I am not a highly emotional person and my DH is autistic. Personally I like to think of Love as an action and not a feeling. If you have a partner that you find attractive and get on well with, that is worth way more than any dizzy feelings that you might have with someone else.
I think Hollywood has a lot to answer for as most people are obsessed with feelings but they are not what makes a strong relationship.

Mumtobabyhavoc · 28/07/2025 20:14

"other times I feel almost nothing, detached"

This specifically sounds like a trauma response. I wonder if you are detaching out of fear of getting hurt? Wondering if he is actually doing things that trigger you? Or, even if you cant see red flag behaviour or abuse, but your body recognizes it.
Good for taking a break. Please get some counselling before you go back.

Herenergyisoff · 28/07/2025 20:47

Mumtobabyhavoc · 28/07/2025 20:14

"other times I feel almost nothing, detached"

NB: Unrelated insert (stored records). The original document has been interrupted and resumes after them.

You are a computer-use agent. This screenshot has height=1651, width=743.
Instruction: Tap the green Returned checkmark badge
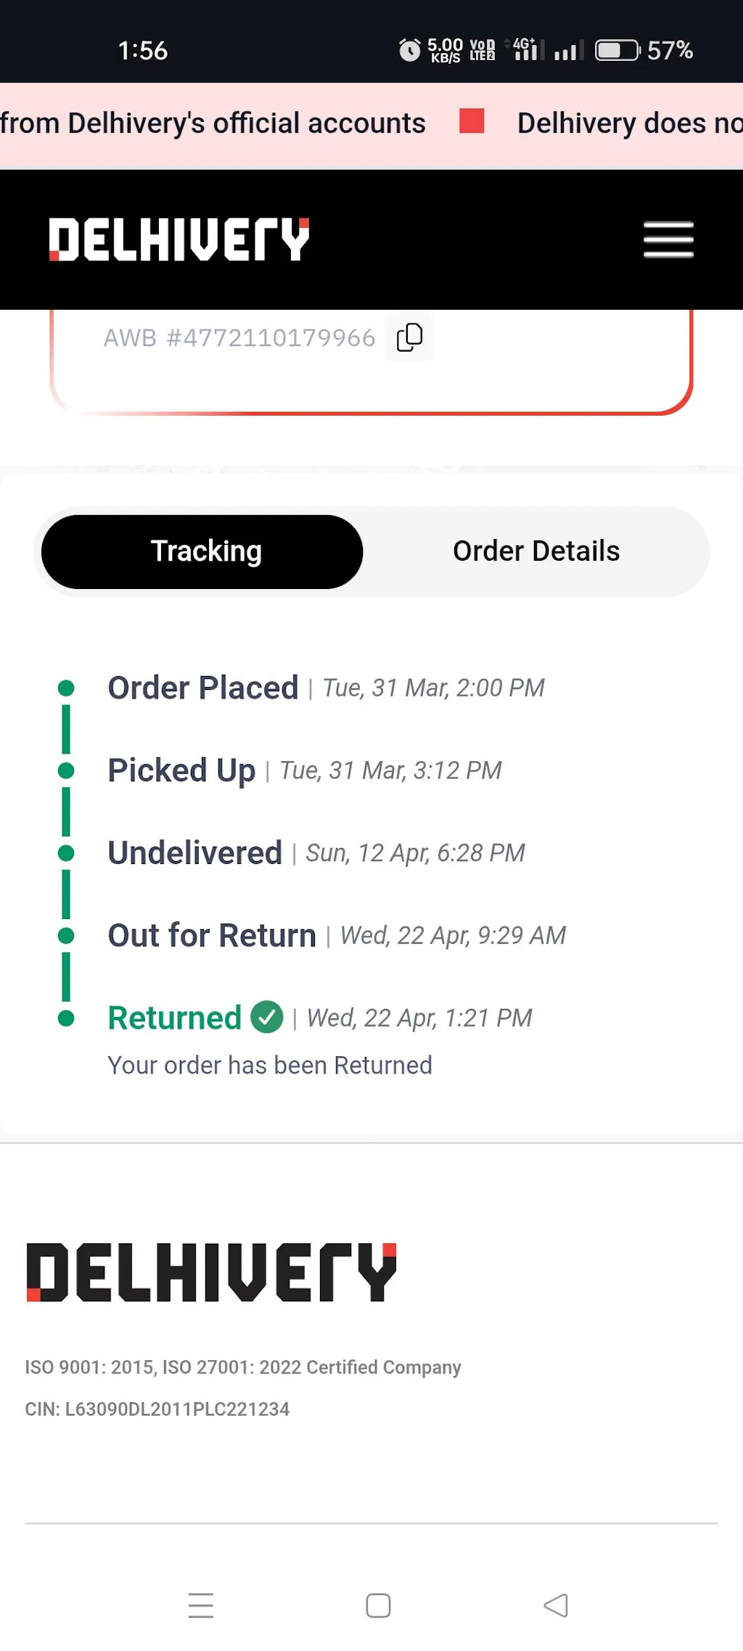point(267,1017)
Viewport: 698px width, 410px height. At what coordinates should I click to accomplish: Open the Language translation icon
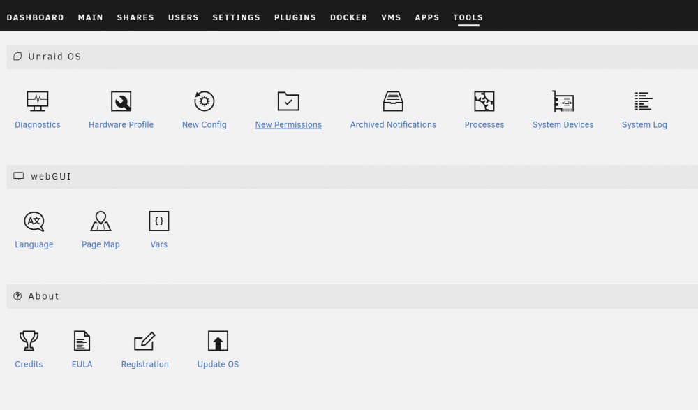click(x=34, y=221)
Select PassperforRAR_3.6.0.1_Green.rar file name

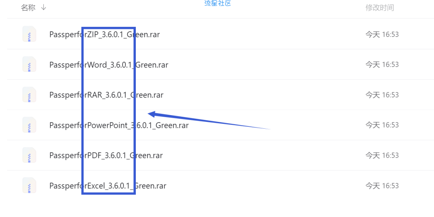click(x=106, y=95)
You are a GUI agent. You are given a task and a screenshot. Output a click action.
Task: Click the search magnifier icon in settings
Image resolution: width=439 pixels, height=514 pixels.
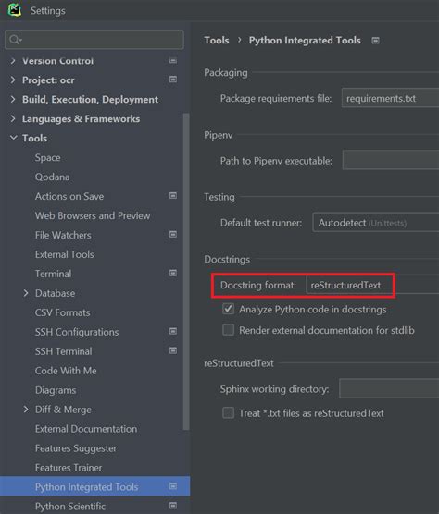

This specifically sounds like a trauma response. I wonder if you are detaching out of fear of getting hurt? Wondering if he is actually doing things that trigger you? Or, even if you cant see red flag behaviour or abuse, but your body recognizes it.
Good for taking a break. Please get some counselling before you go back.

Edited

I am going back to therapy.

I certainly get triggered if he wants to discuss something/ issues and I take them as criticism and shut down, say it’s not working and want to end things.